Jeev knows that the victory will seal a second Asian Tour’s Order of Merit crown where he currently trails leader Mark Brown of New Zealand by over $137,000.
The Sentosa Golf Club’s Serapong course has been a favourite hunting ground for Scott after triumphing in Asia’s richest national Open in 2005 and 2006 before falling short of his hat-trick bid when he finished third last year.
Scott knows he needs to produce his best golf to prevail. “It’s been a happy hunting ground for me here. Whenever you come back to a place where you’ve played well, you get good vibes. I’m certainly looking to turn my game around a little bit and it’s good to have the positive feelings.”
Scott has won tournaments in Qatar and the US earlier this year but a series of injuries and illness have blighted his past few months and his world ranking has slipped to 17th from seventh.

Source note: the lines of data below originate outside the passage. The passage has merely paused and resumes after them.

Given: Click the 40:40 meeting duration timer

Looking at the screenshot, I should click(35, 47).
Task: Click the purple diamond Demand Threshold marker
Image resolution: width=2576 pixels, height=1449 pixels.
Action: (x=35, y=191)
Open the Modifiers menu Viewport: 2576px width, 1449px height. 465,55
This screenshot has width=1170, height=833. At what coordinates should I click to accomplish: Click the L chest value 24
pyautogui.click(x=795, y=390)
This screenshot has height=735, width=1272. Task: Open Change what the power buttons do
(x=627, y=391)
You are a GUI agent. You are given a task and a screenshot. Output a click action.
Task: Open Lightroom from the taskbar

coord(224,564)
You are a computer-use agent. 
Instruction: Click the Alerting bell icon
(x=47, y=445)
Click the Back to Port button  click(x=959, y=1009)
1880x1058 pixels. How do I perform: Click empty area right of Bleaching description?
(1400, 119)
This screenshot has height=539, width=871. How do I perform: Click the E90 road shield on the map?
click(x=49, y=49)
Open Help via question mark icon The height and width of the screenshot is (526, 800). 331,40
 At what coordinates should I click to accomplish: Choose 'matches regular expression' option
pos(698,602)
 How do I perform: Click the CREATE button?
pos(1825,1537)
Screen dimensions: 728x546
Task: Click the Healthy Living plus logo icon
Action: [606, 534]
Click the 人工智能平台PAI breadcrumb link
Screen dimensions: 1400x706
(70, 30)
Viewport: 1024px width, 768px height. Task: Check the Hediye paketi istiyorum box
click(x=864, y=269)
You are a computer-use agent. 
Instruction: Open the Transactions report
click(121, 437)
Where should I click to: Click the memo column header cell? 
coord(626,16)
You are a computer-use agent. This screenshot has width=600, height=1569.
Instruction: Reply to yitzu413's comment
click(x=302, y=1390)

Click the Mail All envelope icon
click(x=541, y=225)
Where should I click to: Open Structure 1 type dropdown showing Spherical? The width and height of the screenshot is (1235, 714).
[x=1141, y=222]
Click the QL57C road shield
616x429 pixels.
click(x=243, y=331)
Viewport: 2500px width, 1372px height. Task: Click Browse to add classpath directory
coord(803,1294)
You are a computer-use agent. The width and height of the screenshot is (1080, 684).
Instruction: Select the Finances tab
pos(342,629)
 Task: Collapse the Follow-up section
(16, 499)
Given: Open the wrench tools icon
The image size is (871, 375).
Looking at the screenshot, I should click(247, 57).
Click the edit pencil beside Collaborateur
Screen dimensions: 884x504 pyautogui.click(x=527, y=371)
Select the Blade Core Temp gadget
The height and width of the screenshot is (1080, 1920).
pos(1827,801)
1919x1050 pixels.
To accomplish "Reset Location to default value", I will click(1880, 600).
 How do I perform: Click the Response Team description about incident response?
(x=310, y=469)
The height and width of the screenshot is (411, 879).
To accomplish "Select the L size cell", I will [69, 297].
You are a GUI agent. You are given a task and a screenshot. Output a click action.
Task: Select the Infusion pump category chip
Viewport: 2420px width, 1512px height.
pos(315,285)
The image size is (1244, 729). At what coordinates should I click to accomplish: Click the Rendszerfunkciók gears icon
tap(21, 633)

But with a chance to become the first man to win three Barclays Singapore Open titles, Scott wants to end his year on a high note at a venue which feels like his second home.
“I was a bit rusty but I was happy with finishing sixth. It’s the first time in a while where I put some consistent numbers on the board,” said Scott.
Choi, a graduate of the Asian Tour, was delighted to be a part of the Tour’s showpiece event at Sentosa and hopes to put up a strong challenge to underline his status as one of the world’s finest players.
An early season win at the Sony Open in Hawaii, his seventh PGA Tour win, has failed to translate into more victories for Choi. But Choi feels he has a chance to win the title.
“All parts of your game need to work well here. I have to play my A-game to win. I haven’t won on the Asian Tour outside of Korea. It will look good on my resume to win,” he said.
Singapore’s hopes of producing its first local winner will rest on the experienced Mardan Mamat, a two-time winner on the Asian Tour.
“The crowds always want the local players to play well. I always tell myself that I can always win again. I’ve won twice already and once you’ve broken the jinx, you can do it again. I’m not pressuring myself so much. If I can finish in the top-10, I’ll be happy,” he said.